Outdoor swimming pools and the risks of asthma and allergies during adolescence

A. Bernard, M. Nickmilder, C. Voisin


Exposure to indoor chlorinated swimming pools can be detrimental to the airways of swimmers and increase asthma risks but it is unknown whether these effects concern outdoor pools.

The present study examined 847 secondary school adolescents who had attended residential or nonresidential outdoor chlorinated pools at a variable rate. The main outcomes were: ever asthma (physician-diagnosed at any time); current asthma (ever asthma under medication and/or with exercise-induced bronchoconstriction); elevated exhaled nitric oxide; and aeroallergen-specific immunoglobulin (Ig)E in serum.
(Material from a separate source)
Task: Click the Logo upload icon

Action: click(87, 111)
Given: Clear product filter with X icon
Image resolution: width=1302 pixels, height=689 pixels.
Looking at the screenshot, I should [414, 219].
The prevalence of ever and current asthma significantly increased with the lifetime number of hours spent in outdoor pools by up to four and eight times, respectively, among adolescents with the highest attendance (>500 h) and a low exposure to indoor pools (<250 h). Odds for asthma were significantly increased among adolescents with total serum IgE >25 kIU·L−1, on average by 1–2 units for each 100-h increase in pool attendance. Use of residential outdoor pools was also associated with higher risks of elevated exhaled nitric oxide and sensitisation to cat or house dust mite allergens.

Outdoor chlorinated swimming pool attendance is associated with higher risks of asthma, airways inflammation and some respiratory allergies.